DOCUMENT EXCERPT
* * * * * * *
In London some of those prominent in Theosophical work were met, including Mr. Trevor Barker, who had at that time had already published THE MAHATMA LETTERS TO A.P. SINNETT was actively engaged in editing H. P. BLAVATSKY'S LETTERS TO A.P. SINNETT. He and Miss Virginia Beadle fell in love and were married.
This brought about a change in the plans of Miss Sophia Camacho, who was determined to go to India as she had promised. Mr. Wadia and she discussed this matter, and they decided that a "marriage of convenience" would be the best method to employ, it being understood from the outset that working for Theosophy was the sole bond between them, and that Mr. Wadia lent her the protection of his name so that the original plan would go forward, and her valuable help could still be made available in India. On this basis they were married in London in 1928.
* * * * * * *
INFORMATION SUPPLIED
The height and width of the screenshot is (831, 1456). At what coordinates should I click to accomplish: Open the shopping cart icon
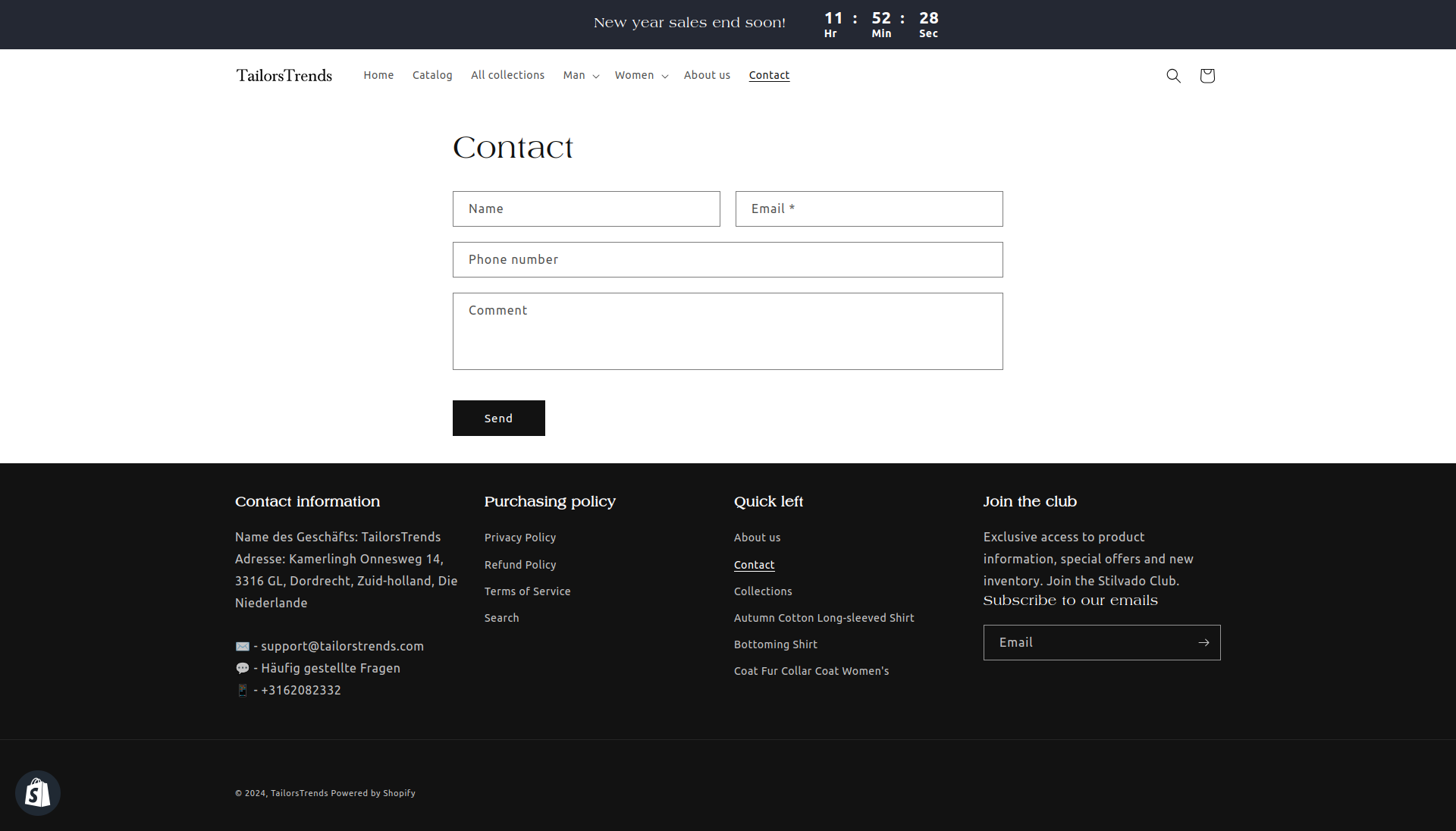pyautogui.click(x=1207, y=76)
* * * * * * *
WORK INSTRUCTIONS
a) Name everyone the Theosophy passage refers to with the title "Mr." or "Miss."
b) Answer these from the Theosophy passage:
(i) What book had Mr. Trevor Barker already published?
(ii) Where had Miss Sophia Camacho promised to go?
(iii) In what year were Mr. Wadia and she married?
c) Transcribe the stretch of the Theosophy passage from "This brought about" through "London in 1928.".

COMPLETED EXERCISE
a) Mr. Trevor Barker, Miss Virginia Beadle, Miss Sophia Camacho, Mr. Wadia

b)
(i) THE MAHATMA LETTERS TO A.P. SINNETT
(ii) India
(iii) 1928

c)
This brought about a change in the plans of Miss Sophia Camacho, who was determined to go to India as she had promised. Mr. Wadia and she discussed this matter, and they decided that a "marriage of convenience" would be the best method to employ, it being understood from the outset that working for Theosophy was the sole bond between them, and that Mr. Wadia lent her the protection of his name so that the original plan would go forward, and her valuable help could still be made available in India. On this basis they were married in London in 1928.